A Wish to Belong
Hula was unique, different. Hula did not belong.
Hula’s only desire was to belong.
As a newborn, she was found in the desert alone. The scientists finding her, adopted her, but were amazed that she was not burnt by the sun nor harmed by creatures. They were loving but distant; never inspiring a sense of belonging.
Her first day of kindergarten was her last. The word “Freak” echoed around the playground as her skin and hair burned bluish in the sun. Cornered by her tormentors like bloodthirsty predators, sparks flew from her fingers.
From that day on, Hula was home schooled. She home schooled herself.
Not belonging made her feel awkward and it really hurt. She was lost, mislaid, out of place. After reading Dr. Seuss’ “Sneetches”, Hula concluded that although it was painful not belonging, she would manage.
Like white sequins the swans swam elegantly across the water, but then abruptly viciously attacked the black swan. Hula rushed in, arms flailing and rescued the cygnet whose only crime was being different, not belonging.

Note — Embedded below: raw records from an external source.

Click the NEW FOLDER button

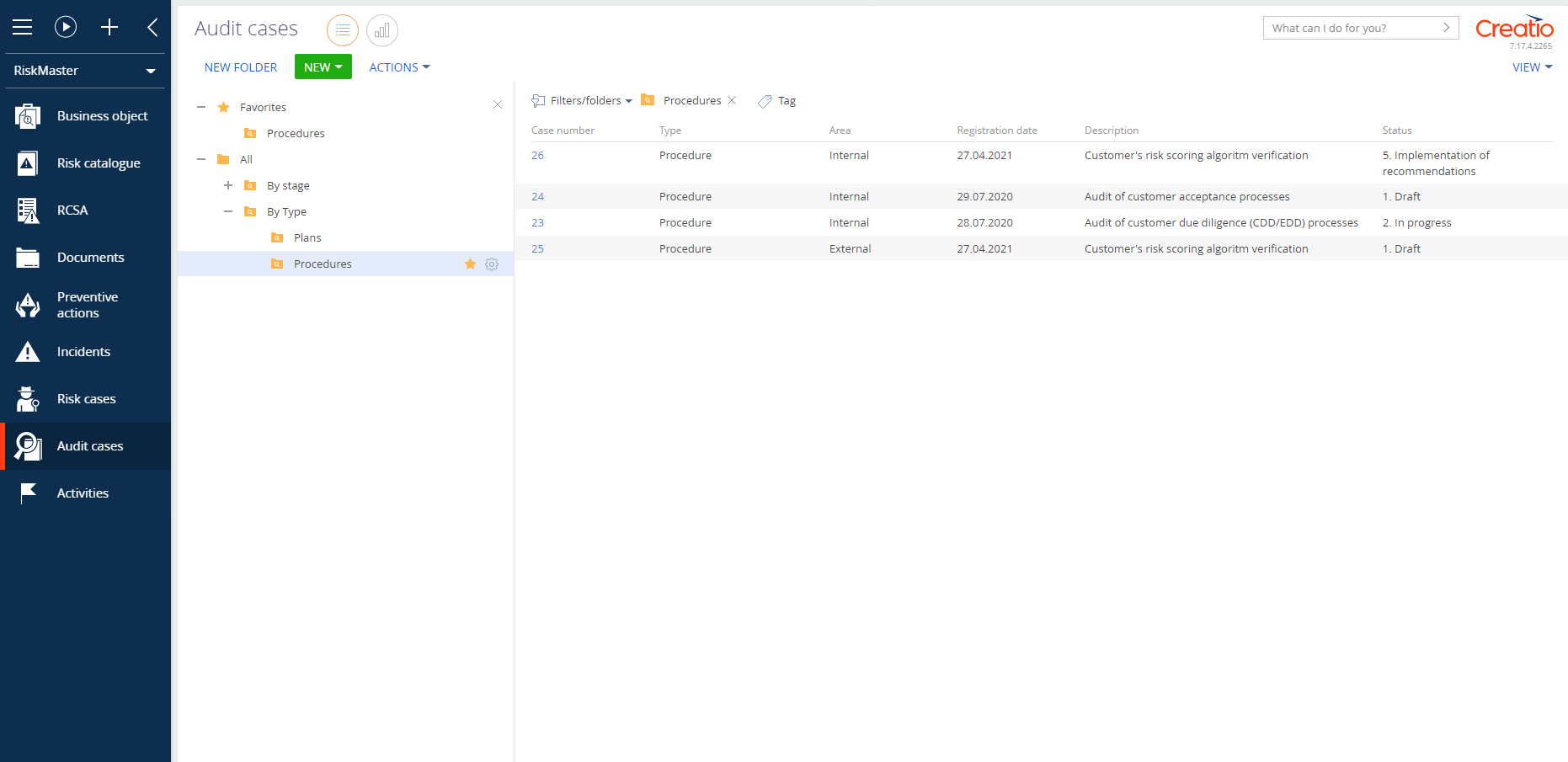tap(241, 67)
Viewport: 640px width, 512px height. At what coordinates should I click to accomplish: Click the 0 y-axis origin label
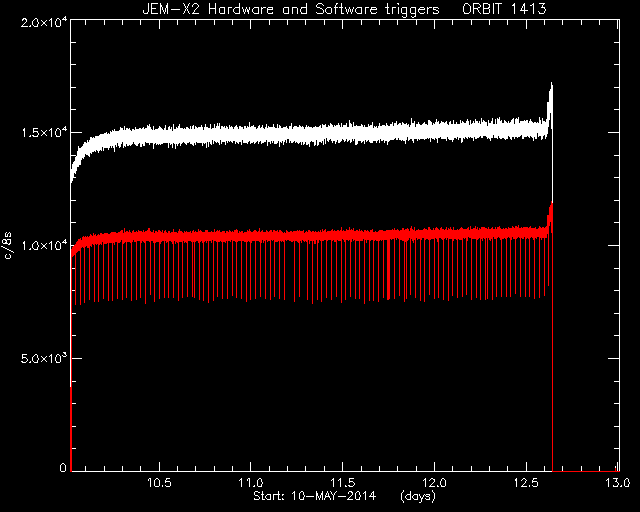[63, 467]
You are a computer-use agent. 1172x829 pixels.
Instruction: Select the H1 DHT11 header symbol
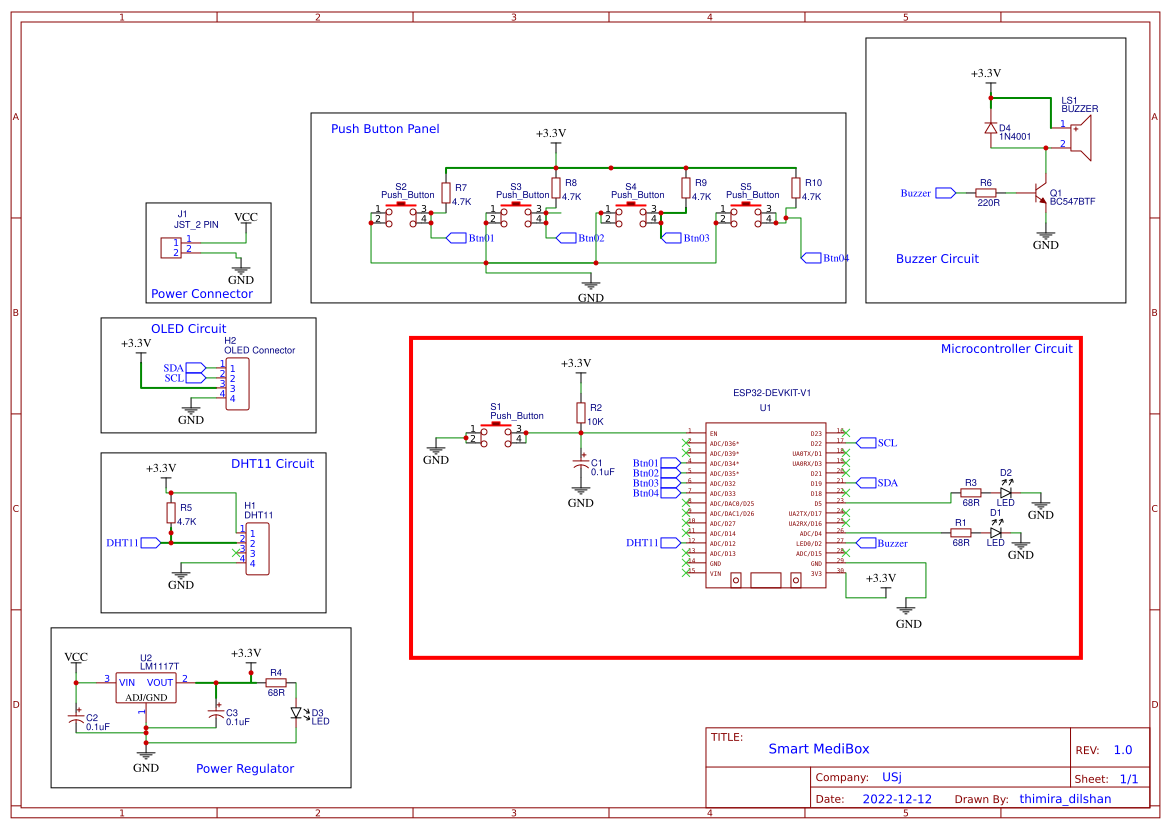point(257,547)
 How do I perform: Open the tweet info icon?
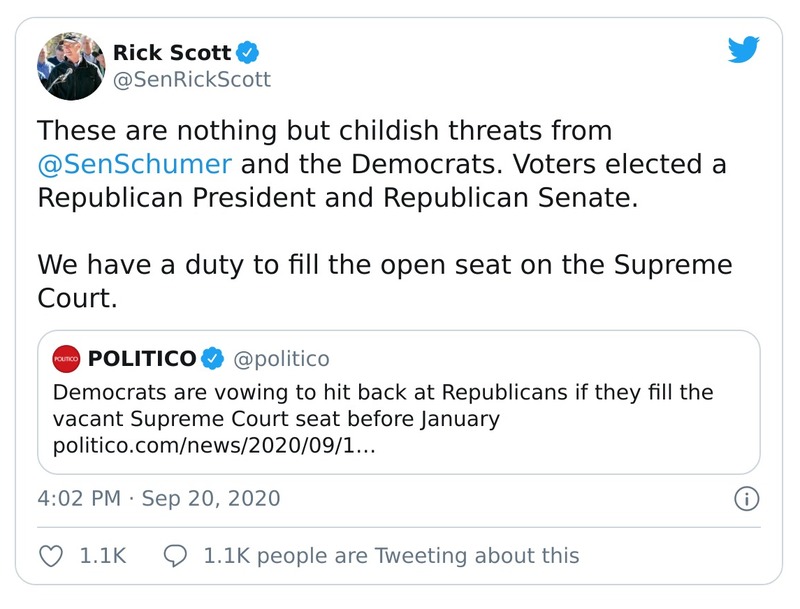point(746,498)
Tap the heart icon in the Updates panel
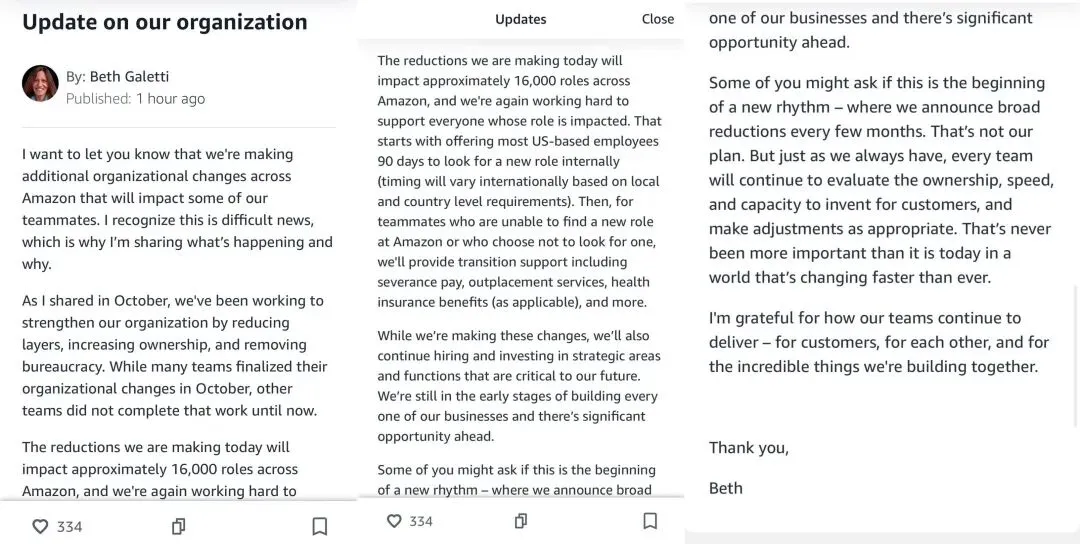1080x544 pixels. 394,521
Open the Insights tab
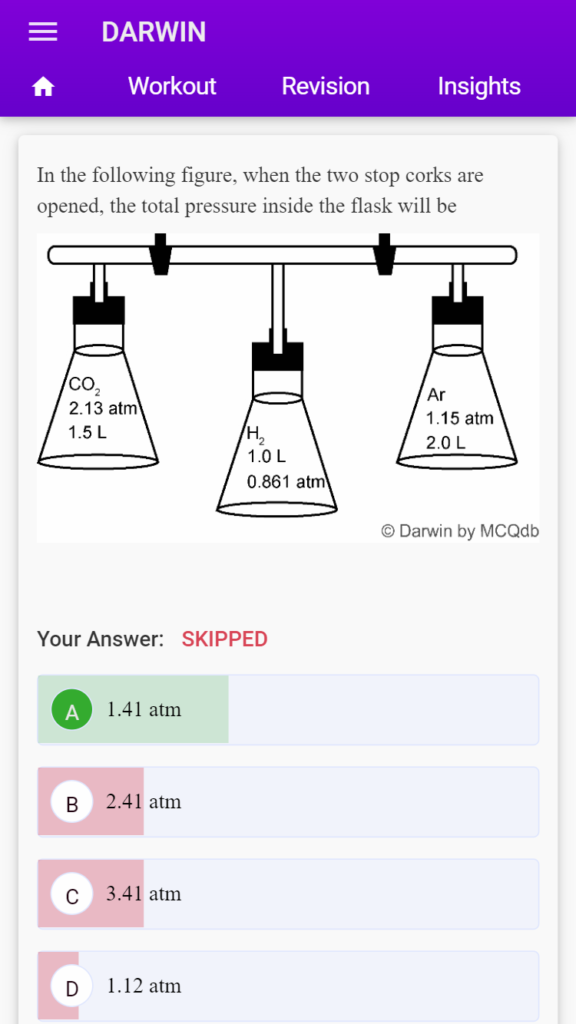576x1024 pixels. (x=479, y=86)
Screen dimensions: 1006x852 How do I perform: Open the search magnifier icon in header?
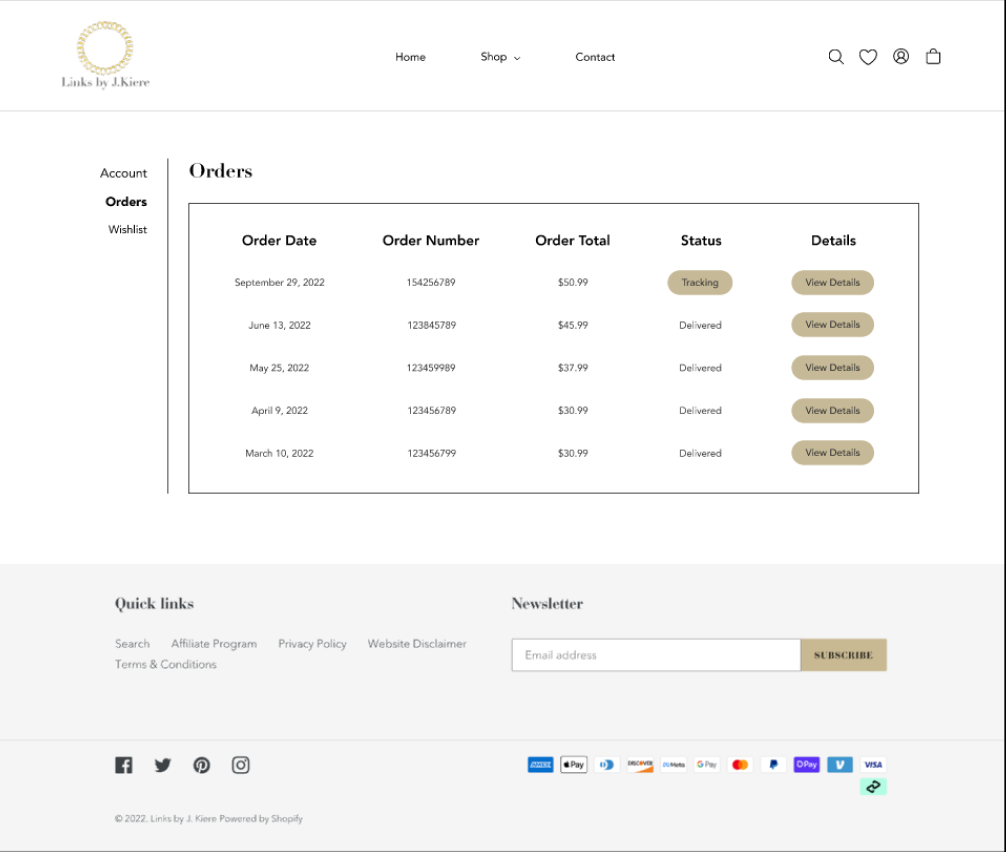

Walking aimlessly through town, she saw some men strike a pathetically thin teenager. Hateful memories of being bullied as a teenager re-emerged. After a flashing display of Krav Maga, Hula walked away with her arms around the albino teen.
Daydreamily fishing, Hula saw something thrown from the next boat then heard piteous yelping. Hula was horrified; a helpless puppy was being used as bait. Without a thought, she dived into the sea and rescued the pup. While hugging the cross eyed pup, Hula efficiently cut off the fishermen’s curses by damaging their hull with her anchor.
Over the years, Hula saved many who did not belong.
A starship landed. Her blue skinned people beckoned her with a promise of belonging. A few minutes later, the starship was just a speck in the evening sky.
To everyone or everything that Hula had saved, she had given a sense of belonging. So Hula knew she could not leave earth. Although she would never belong, Hula realized it was in her to make others feel they belonged.